[Data supplied]
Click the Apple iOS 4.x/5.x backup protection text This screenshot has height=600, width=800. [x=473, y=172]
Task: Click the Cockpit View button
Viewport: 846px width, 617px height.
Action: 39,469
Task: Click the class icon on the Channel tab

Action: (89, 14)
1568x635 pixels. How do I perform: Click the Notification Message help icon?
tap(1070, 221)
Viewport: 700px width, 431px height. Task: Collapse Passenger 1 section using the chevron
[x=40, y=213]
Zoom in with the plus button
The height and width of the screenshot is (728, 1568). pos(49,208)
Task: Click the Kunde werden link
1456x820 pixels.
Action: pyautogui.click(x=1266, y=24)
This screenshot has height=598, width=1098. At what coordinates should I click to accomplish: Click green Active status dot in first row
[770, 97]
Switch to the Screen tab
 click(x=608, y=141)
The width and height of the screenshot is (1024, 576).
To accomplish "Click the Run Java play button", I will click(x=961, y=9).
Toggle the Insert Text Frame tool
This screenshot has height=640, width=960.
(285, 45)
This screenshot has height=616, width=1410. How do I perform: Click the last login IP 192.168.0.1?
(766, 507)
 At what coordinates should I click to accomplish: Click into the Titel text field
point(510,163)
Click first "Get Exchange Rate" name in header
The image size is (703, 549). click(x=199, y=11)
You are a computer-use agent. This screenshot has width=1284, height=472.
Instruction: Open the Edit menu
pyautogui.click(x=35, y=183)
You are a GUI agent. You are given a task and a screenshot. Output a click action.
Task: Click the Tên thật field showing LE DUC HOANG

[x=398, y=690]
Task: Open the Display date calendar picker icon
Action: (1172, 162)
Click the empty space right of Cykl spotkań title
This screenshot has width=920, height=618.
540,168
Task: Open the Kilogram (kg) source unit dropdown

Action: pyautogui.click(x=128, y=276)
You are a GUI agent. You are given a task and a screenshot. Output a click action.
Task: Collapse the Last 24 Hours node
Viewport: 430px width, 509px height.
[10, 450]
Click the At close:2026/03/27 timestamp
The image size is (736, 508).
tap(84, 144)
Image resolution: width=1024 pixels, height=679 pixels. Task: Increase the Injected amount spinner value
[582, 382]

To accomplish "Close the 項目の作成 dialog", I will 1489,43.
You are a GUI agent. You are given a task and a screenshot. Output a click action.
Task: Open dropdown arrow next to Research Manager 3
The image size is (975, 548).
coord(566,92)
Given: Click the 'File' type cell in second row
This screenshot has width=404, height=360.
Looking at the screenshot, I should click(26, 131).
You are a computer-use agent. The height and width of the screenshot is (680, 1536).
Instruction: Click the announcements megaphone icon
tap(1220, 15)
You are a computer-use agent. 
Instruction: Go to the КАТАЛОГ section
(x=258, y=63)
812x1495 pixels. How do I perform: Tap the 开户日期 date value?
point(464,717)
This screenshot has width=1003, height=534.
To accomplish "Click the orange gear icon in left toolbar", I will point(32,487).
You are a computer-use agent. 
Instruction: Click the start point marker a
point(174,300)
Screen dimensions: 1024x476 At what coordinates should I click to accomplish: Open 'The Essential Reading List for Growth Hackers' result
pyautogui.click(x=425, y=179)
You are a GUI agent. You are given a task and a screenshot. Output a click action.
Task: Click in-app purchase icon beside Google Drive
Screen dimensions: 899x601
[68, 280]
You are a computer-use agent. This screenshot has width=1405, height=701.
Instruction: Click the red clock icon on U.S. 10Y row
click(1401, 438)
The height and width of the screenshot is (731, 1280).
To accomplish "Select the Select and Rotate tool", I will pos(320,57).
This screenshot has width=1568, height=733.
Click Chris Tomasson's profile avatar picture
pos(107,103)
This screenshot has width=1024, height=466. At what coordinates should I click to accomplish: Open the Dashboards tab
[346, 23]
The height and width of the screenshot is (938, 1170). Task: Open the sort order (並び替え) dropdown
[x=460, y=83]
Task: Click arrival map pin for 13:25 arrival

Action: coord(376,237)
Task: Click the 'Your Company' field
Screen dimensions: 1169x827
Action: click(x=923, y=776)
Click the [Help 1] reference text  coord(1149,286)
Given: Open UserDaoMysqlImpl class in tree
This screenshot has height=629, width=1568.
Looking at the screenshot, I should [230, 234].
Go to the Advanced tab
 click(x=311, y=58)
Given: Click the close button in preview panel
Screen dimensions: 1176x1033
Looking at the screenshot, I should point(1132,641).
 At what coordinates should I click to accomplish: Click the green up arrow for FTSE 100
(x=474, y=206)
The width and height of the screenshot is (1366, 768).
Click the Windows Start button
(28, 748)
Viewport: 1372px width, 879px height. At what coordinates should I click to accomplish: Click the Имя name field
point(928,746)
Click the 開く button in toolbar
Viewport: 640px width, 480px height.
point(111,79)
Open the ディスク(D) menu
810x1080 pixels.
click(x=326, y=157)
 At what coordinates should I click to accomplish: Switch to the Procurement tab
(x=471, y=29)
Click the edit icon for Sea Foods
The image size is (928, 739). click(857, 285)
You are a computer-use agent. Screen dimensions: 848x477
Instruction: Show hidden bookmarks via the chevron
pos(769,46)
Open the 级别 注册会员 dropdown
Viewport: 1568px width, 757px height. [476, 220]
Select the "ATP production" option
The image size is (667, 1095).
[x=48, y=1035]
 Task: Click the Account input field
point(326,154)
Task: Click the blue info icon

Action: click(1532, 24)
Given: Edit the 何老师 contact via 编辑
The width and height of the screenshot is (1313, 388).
[/Data supplied]
How to complete this task | Please reproduce every record shown above, exactly as written.

Answer box |
Click the Apple iOS 4.x/5.x backup protection text This screenshot has height=600, width=800. [x=473, y=172]
Task: Click the Cockpit View button
Viewport: 846px width, 617px height.
Action: 39,469
Task: Click the class icon on the Channel tab

Action: (89, 14)
1568x635 pixels. How do I perform: Click the Notification Message help icon?
tap(1070, 221)
Viewport: 700px width, 431px height. Task: Collapse Passenger 1 section using the chevron
[x=40, y=213]
Zoom in with the plus button
The height and width of the screenshot is (728, 1568). pos(49,208)
Task: Click the Kunde werden link
1456x820 pixels.
Action: pyautogui.click(x=1266, y=24)
This screenshot has height=598, width=1098. At what coordinates should I click to accomplish: Click green Active status dot in first row
[770, 97]
Switch to the Screen tab
 click(x=608, y=141)
The width and height of the screenshot is (1024, 576).
To accomplish "Click the Run Java play button", I will click(x=961, y=9).
Toggle the Insert Text Frame tool
This screenshot has height=640, width=960.
(285, 45)
This screenshot has height=616, width=1410. How do I perform: Click the last login IP 192.168.0.1?
(766, 507)
 At what coordinates should I click to accomplish: Click into the Titel text field
point(510,163)
Click first "Get Exchange Rate" name in header
The image size is (703, 549). click(x=199, y=11)
You are a computer-use agent. This screenshot has width=1284, height=472.
Instruction: Open the Edit menu
pyautogui.click(x=35, y=183)
You are a GUI agent. You are given a task and a screenshot. Output a click action.
Task: Click the Tên thật field showing LE DUC HOANG

[x=398, y=690]
Task: Open the Display date calendar picker icon
Action: (1172, 162)
Click the empty space right of Cykl spotkań title
This screenshot has width=920, height=618.
540,168
Task: Open the Kilogram (kg) source unit dropdown

Action: pyautogui.click(x=128, y=276)
You are a GUI agent. You are given a task and a screenshot. Output a click action.
Task: Collapse the Last 24 Hours node
Viewport: 430px width, 509px height.
[10, 450]
Click the At close:2026/03/27 timestamp
The image size is (736, 508).
tap(84, 144)
Image resolution: width=1024 pixels, height=679 pixels. Task: Increase the Injected amount spinner value
[582, 382]

To accomplish "Close the 項目の作成 dialog", I will 1489,43.
You are a GUI agent. You are given a task and a screenshot. Output a click action.
Task: Open dropdown arrow next to Research Manager 3
The image size is (975, 548).
coord(566,92)
Given: Click the 'File' type cell in second row
This screenshot has width=404, height=360.
Looking at the screenshot, I should click(26, 131).
You are a computer-use agent. The height and width of the screenshot is (680, 1536).
Instruction: Click the announcements megaphone icon
tap(1220, 15)
You are a computer-use agent. 
Instruction: Go to the КАТАЛОГ section
(x=258, y=63)
812x1495 pixels. How do I perform: Tap the 开户日期 date value?
point(464,717)
This screenshot has width=1003, height=534.
To accomplish "Click the orange gear icon in left toolbar", I will point(32,487).
You are a computer-use agent. 
Instruction: Click the start point marker a
point(174,300)
Screen dimensions: 1024x476 At what coordinates should I click to accomplish: Open 'The Essential Reading List for Growth Hackers' result
pyautogui.click(x=425, y=179)
You are a GUI agent. You are given a task and a screenshot. Output a click action.
Task: Click in-app purchase icon beside Google Drive
Screen dimensions: 899x601
[68, 280]
You are a computer-use agent. This screenshot has width=1405, height=701.
Instruction: Click the red clock icon on U.S. 10Y row
click(1401, 438)
The height and width of the screenshot is (731, 1280).
To accomplish "Select the Select and Rotate tool", I will pos(320,57).
This screenshot has width=1568, height=733.
Click Chris Tomasson's profile avatar picture
pos(107,103)
This screenshot has width=1024, height=466. At what coordinates should I click to accomplish: Open the Dashboards tab
[346, 23]
The height and width of the screenshot is (938, 1170). Task: Open the sort order (並び替え) dropdown
[x=460, y=83]
Task: Click arrival map pin for 13:25 arrival

Action: coord(376,237)
Task: Click the 'Your Company' field
Screen dimensions: 1169x827
Action: click(x=923, y=776)
Click the [Help 1] reference text  coord(1149,286)
Given: Open UserDaoMysqlImpl class in tree
This screenshot has height=629, width=1568.
Looking at the screenshot, I should [230, 234].
Go to the Advanced tab
 click(x=311, y=58)
Given: Click the close button in preview panel
Screen dimensions: 1176x1033
Looking at the screenshot, I should point(1132,641).
 At what coordinates should I click to accomplish: Click the green up arrow for FTSE 100
(x=474, y=206)
The width and height of the screenshot is (1366, 768).
Click the Windows Start button
(28, 748)
Viewport: 1372px width, 879px height. At what coordinates should I click to accomplish: Click the Имя name field
point(928,746)
Click the 開く button in toolbar
Viewport: 640px width, 480px height.
point(111,79)
Open the ディスク(D) menu
810x1080 pixels.
click(x=326, y=157)
 At what coordinates should I click to accomplish: Switch to the Procurement tab
(x=471, y=29)
Click the edit icon for Sea Foods
The image size is (928, 739). click(857, 285)
You are a computer-use agent. Screen dimensions: 848x477
Instruction: Show hidden bookmarks via the chevron
pos(769,46)
Open the 级别 注册会员 dropdown
Viewport: 1568px width, 757px height. [476, 220]
Select the "ATP production" option
The image size is (667, 1095).
[x=48, y=1035]
 Task: Click the Account input field
point(326,154)
Task: Click the blue info icon

Action: click(1532, 24)
Given: Edit the 何老师 contact via 编辑
The width and height of the screenshot is (1313, 388).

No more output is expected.